Many of you have seen Katy Perry’s performance of her latest single,“Unconditional,” at the 2013 American Music Awards. As it happened, Twitter and Facebook exploded with backlash from members of the AAPI community. Here are a few reasons why:
As the lights fade in, Katy Perry appears on stage with a heavily powdered face, looking like a Japanese meets Chinese meets Korean geisha—none of which makes a whole lot of sense.
It’s in these small details that Perry is being called out for borrowing pieces of Asian cultures and meshing them together out of their original historical context—also called cultural misappropriation. The costume she wears onstage is a combination of traditional Chinese, Japanese (kimono), and Korean (hanbok) dress. During the performance, she makes generic hand movements like bowing and fanning, while pitter-pattering submissively across the stage singing about unconditional love. At the end of the song, she slowly walks upstage and literally vanishes—poof!—in a cloud of white fog.
As an Asian American woman watching it, I cringed. What kind of stereotypes and racist sentiments do you think she perpetuated with that performance? Asian women are all the same. Asian cultures are…magical. Perry fails to pay attention to the nuances of each unique culture she shamelessly mixes together. As someone who has dealt with a lot of “What are you? You must be Chinese because all Asians are,” I don’t blame anyone for being irked by the singer’s performance.
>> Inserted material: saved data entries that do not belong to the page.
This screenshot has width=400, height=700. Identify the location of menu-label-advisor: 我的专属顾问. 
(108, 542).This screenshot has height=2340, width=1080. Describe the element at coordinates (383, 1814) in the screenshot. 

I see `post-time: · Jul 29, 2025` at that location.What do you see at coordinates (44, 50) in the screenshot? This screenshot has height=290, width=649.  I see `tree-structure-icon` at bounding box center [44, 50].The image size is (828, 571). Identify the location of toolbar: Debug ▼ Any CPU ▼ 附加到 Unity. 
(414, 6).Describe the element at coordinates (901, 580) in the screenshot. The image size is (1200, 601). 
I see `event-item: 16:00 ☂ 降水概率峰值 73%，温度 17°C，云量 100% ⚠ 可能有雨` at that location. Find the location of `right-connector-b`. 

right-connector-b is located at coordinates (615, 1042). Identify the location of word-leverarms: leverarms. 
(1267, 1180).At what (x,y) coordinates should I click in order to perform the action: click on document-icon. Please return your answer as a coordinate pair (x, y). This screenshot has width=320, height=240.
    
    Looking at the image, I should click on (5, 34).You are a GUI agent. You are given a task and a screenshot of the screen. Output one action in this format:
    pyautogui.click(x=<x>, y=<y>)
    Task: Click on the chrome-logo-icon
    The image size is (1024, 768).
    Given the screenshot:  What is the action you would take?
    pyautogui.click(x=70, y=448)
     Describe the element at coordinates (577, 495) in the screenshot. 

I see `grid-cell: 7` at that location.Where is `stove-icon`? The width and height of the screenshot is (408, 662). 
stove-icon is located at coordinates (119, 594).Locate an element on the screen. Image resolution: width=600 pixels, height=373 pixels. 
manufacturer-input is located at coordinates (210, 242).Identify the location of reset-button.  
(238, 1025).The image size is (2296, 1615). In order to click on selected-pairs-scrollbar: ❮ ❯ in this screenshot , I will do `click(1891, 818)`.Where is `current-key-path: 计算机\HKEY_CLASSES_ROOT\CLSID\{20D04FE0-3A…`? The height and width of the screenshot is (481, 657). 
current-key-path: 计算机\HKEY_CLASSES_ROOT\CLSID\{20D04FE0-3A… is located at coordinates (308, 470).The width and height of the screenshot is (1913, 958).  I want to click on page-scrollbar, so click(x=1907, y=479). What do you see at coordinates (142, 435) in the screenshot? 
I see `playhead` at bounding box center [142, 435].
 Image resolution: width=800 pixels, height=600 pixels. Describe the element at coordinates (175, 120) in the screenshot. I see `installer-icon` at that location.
Perry’s restrictive stereotypical portrayal of Asians hits our community hard because it suggests a number of stereotypes are acceptable —that there is no distinction between the many different cultures, and that Asians are like “China dolls” and “model minorities,” flawless in their looks and love. The Japanese American Citizens League (JACL) in Seattle has spoken out about the performance calling it “careless,” and laden with stereotypes “in an attempt to create a Japanese aesthetic.” Take note of Perry’s non-Asian background dancers wearing heavy makeup to make them look “Asian.” It’s not so different from the blackface costume Julianne Hough received criticism for when she dressed up as Orange is the New Black’s Crazy Eyes for Halloween.
There’s already enough of this imagery in the media to last a lifetime, and Perry’s performance is further perpetuating the hullaballoo that confines Asian Americans to a one-dimensional set of standards and expectations. Her performance continues to mystify Asian cultures, which only results in ignorance.
In an effort to prevent this from happening again, JACL reminds entertainment companies that “While audience approval is important, caution must also be the byword to avoid denigrating and marginalizing a portion of that viewership.”
The pop star’s intentions were probably harmless, but it’s important to be mindful of how such a skit could impact audiences cross-culturally. Ultimately, it’s okay to think something was off about the performance. It’s okay to be offended. What isn’t okay is staying silent about it.